Tactics for Fighting Spam
The ubiquitous awfulness of spam affords CIOs a rare opportunity to look good. Here's how CIOs can leap into the spam fray and keep e-mail viable and valuable for users.
Now that spam is under control at AMD, Smith and his department attained the same herolike status Kesner enjoys. "It’s a huge value IT has delivered to the company, and it’s been huge, positive publicity for IT," he says.
Act Now, Think Long-Term
Like Smith at AMD, many CIOs would prefer to turn to the same vendor for all of their e-mail security services, including spam filtering, virus protection and denial-of-service protection. "You don’t want a box for virus, a box for spam, a box for content filtering, a box for something else," agrees Maurene Caplan Grey, a research director at Gartner. "You want as few boxes as possible, and you want them to work nicely together with a central console for monitoring."

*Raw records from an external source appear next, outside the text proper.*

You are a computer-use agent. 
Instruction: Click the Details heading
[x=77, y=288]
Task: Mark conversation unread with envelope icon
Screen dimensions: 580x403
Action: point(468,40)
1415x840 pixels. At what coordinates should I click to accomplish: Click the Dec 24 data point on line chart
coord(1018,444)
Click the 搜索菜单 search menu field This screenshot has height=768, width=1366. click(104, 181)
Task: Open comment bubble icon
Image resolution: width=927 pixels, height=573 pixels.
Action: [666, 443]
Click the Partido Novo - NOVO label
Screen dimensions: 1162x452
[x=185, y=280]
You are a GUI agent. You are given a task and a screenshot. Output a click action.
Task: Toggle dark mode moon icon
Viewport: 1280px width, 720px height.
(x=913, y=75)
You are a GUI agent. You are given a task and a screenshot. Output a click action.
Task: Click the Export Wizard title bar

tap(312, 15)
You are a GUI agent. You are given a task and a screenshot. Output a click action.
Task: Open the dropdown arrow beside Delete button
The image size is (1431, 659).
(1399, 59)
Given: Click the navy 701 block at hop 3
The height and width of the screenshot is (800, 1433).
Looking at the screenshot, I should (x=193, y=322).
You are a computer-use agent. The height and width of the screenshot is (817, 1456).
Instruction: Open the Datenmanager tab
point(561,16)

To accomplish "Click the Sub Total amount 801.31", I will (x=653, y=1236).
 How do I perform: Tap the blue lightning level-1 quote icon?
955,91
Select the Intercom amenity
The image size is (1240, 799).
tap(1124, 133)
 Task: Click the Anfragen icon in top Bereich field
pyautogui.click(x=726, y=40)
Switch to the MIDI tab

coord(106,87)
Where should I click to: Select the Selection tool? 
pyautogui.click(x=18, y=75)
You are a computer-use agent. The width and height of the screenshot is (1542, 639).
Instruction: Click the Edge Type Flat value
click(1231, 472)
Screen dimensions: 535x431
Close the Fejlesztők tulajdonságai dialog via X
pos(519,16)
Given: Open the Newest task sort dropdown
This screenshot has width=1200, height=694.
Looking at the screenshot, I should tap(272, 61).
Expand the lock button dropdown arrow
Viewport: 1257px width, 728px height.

But you shouldn’t blindly sign up for whatever antispam solution your current antivirus provider happens to have, warns Meta’s Cain. He maintains that the spam offerings of many antivirus vendors are antiquated and not updated often enough to keep up with the spam threat. Keeping pace with spammers has become a full-time job; some antispam outsourcers update their rules daily, hourly or even more often if need be. Your best bet is to invest in a spam cocktail approach from a vendor or service provider with a track record of offering frequent updates (which suggests a commitment to staying current in the spam-antispam arms race) and to make sure that it does not conflict with other e-mail security services. (Ideally, all e-mail services should be integrated.)
While more than 90 antispam vendors stand ready to take your money today, the market will consolidate to about a dozen serious contenders by mid-2004, Grey predicts. She anticipates that the dozen antispam products that survive will be about equally effective, catching 95 to 98 percent of spam with an 0.5 percent false positive rate, even though they may use different technologies to filter spam. She advises choosing a vendor that supports multiple detection methods, and suggests looking at the extent to which vendors are using adaptive technologies (such as Bayesian filtering) that learn about spam’s characteristics and can take a more proactive approach to blocking it.
Even though the antispam market is still maturing, you can’t afford to wait and see how things will shake out. "Spam is too horrible a problem—and it’s going to get more malicious. Two years ago, spam was a little annoyance. If you had a blacklist in place, everything was OK. That’s not the case today," says Grey. "You need to do something right now, even though none of this is completely baked."